▸ AIM OF THE EXERCISE
Return verbatim the passage of the article below on the Fringe episode "Johari Window" from "Johari Window (Fringe)" to "from Walter's past.".

Johari Window (Fringe)
Astrid comforts Teddy Falls (Liam James)
|Episode no.||Season 2
|Directed by||Joe Chappelle|
|Written by||Josh Singer|
|Original air date||January 14, 2010|
"Johari Window" is the 12th episode of the second season of the American science fiction drama television series Fringe. The episode, written by co-executive producer Josh Singer and directed by filmmaker Joe Chappelle, is set in a fictional upstate New York town and begins with the discovery of a seemingly deformed child by a state trooper. The Fringe investigative team of Olivia Dunham, Walter Bishop, and Peter Bishop arrives on the scene, only to discover a secret government experiment gone awry, with signs from Walter's past.
Originally called "Edina City Limits", the episode's title was changed shortly before it aired. It premiered in the United States on January 14, 2010, on Fox, to 6.529 million viewers and a 2.6 share 18–49. The episode received average reviews, as many critics compared it either negatively or positively to a B-movie, though most agreed that it seemed to be rehashed from older The X-Files episodes. Several of the main actors, however, thoroughly enjoyed the episode; Noble named it one of his favorite Fringe episodes. Critics also noted the popular culture references to The Wizard of Oz (1939), Deliverance (1972), and Joseph Merrick.
In upstate New York, a child is picked up on the road by a state trooper. While en route, the child suddenly morphs into a deformed creature. At the station, the troopers try to decide what to do with him, and one takes his picture. Two other deformed people enter the station, kill the troopers and take the boy.

▸ DATASET SECTION
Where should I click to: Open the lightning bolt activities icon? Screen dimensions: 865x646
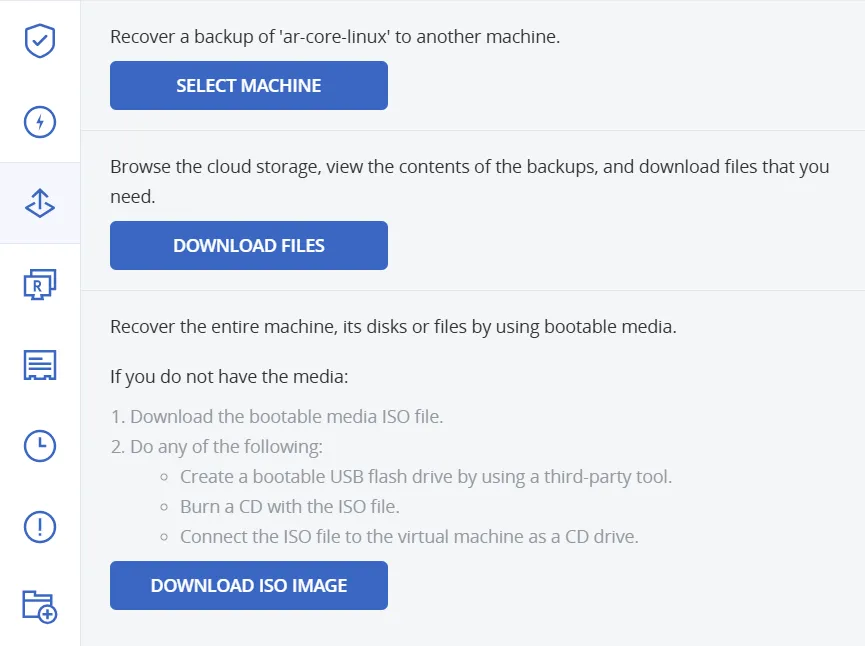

▸ ANSWER BELOW
Johari Window (Fringe)
Astrid comforts Teddy Falls (Liam James)
|Episode no.||Season 2
|Directed by||Joe Chappelle|
|Written by||Josh Singer|
|Original air date||January 14, 2010|
"Johari Window" is the 12th episode of the second season of the American science fiction drama television series Fringe. The episode, written by co-executive producer Josh Singer and directed by filmmaker Joe Chappelle, is set in a fictional upstate New York town and begins with the discovery of a seemingly deformed child by a state trooper. The Fringe investigative team of Olivia Dunham, Walter Bishop, and Peter Bishop arrives on the scene, only to discover a secret government experiment gone awry, with signs from Walter's past.